Steve Ballmer often refers to Turner as 'my guy' -- but will he ever be named 'the guy'? There's no denying Turner has made Microsoft leaner and meaner. But his stay-focused-on-the-metrics style also has changed the company's culture -- and not always for the better.

The annual Microsoft Global Exchange conference is an event where Microsoft executives can get instant feedback on how they're viewed by their employees. But the feedback isn't always positive, as Microsoft COO Kevin Turner has learned firsthand during his eight years at the company.

Early in Turner's Microsoft career, he took the stage for an MGX keynote dressed up as Indiana Jones, with a leather jacket and hat. Sources who witnessed the spectacle told CRN that a visibly uncomfortable Turner ripped off the costume 30 seconds in, and proceeded to give a speech that was stiff and uninspiring.

Last year at MGX, Turner tried a different approach by coming out in full Steve Ballmer mode, pacing back and forth on stage, shouting and gesticulating, all in an attempt to fire up employees. But Turner's high-energy antics were met with stony silence from the crowd of some 15,000 employees, sources told CRN.

[Related: Microsoft Could Face 'Employee Exodus Of Biblical Proportions' If Turner Is Named CEO ]

Despite his MGX travails, Turner is well loved by Ballmer -- who often refers to him as "my guy" -- and for years has been seen as his likely successor as Microsoft CEO. But that no longer seems to be the case. Turner lost power in Microsoft's recent corporate reorganization: He previously had sole oversight of Microsoft's marketing and OEM division prior to the reshuffle but now shares those duties with other executives.

Despite Turner's relative success in a number of areas at Microsoft, his inability to win over large audiences, both inside and outside Microsoft, is one of the reasons he is now a long shot to replace the departing Ballmer, according to interviews with more than a dozen former Microsoft executives and high-level sources close to the software giant.

Nearly all of the people CRN spoke with for this story didn't want to be named. But the consensus that emerged from these talks is that as Microsoft searches for a new leader to carry out its devices and services strategy, Turner is unlikely to get the job.

"The sense I get is that Microsoft wants a fresh point of view and would prefer to look outside," one high-level source close to Microsoft told CRN after Ballmer's departure was announced. "I heard that there were 'two or three internal possibilities', but that Kevin Turner was not on the list."

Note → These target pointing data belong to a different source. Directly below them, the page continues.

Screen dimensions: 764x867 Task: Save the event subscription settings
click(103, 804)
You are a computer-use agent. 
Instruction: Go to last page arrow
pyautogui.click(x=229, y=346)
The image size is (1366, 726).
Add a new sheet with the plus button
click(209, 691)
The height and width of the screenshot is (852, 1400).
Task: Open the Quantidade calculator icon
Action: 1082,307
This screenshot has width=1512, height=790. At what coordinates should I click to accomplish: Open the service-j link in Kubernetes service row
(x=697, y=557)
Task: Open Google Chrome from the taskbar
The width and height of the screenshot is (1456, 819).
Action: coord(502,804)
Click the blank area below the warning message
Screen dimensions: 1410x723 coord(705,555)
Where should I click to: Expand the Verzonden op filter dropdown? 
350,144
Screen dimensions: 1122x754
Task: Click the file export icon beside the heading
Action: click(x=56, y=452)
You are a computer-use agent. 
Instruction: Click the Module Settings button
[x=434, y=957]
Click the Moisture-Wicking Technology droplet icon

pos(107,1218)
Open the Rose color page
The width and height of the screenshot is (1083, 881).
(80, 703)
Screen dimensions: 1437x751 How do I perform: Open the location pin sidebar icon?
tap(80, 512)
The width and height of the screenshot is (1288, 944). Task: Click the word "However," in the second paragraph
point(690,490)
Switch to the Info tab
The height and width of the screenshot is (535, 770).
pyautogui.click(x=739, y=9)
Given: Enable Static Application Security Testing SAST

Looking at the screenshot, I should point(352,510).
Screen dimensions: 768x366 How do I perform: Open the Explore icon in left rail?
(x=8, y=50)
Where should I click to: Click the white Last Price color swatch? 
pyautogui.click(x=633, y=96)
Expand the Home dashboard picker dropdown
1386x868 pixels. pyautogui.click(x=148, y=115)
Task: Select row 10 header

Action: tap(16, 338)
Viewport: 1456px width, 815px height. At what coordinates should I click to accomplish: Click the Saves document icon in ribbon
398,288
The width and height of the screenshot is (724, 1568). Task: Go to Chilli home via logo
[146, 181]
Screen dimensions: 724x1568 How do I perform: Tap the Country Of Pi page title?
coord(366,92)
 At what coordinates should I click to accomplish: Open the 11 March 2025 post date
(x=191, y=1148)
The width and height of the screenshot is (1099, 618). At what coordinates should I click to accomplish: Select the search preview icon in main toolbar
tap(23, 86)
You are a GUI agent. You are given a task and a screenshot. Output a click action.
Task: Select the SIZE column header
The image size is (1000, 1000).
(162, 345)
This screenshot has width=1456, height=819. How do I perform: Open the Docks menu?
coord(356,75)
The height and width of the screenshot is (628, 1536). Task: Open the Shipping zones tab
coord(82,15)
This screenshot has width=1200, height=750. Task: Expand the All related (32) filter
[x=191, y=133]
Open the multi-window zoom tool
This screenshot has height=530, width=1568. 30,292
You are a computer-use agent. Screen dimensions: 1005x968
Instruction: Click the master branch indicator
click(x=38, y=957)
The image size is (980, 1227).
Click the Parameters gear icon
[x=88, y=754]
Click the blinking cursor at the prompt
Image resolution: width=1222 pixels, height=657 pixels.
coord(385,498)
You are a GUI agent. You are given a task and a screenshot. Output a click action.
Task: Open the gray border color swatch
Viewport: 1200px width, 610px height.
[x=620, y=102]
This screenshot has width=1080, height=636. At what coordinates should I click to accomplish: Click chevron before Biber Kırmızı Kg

Microsoft's top leadership "wants 'a software guy or gal' who can gain the respect of the engineering teams," the source told CRN. "They really do not want to accelerate the loss of talent there."

Reports surfaced earlier this month that Microsoft has a shortlist of potential Ballmer replacements that includes external candidates like Ford CEO Alan Mulally and Nokia (NYSE:NOK) CEO Stephen Elop, as well as three internal candidates.

Microsoft declined to make Turner available for an interview with CRN despite repeated requests that began after the company's Worldwide Partner Conference in mid-July.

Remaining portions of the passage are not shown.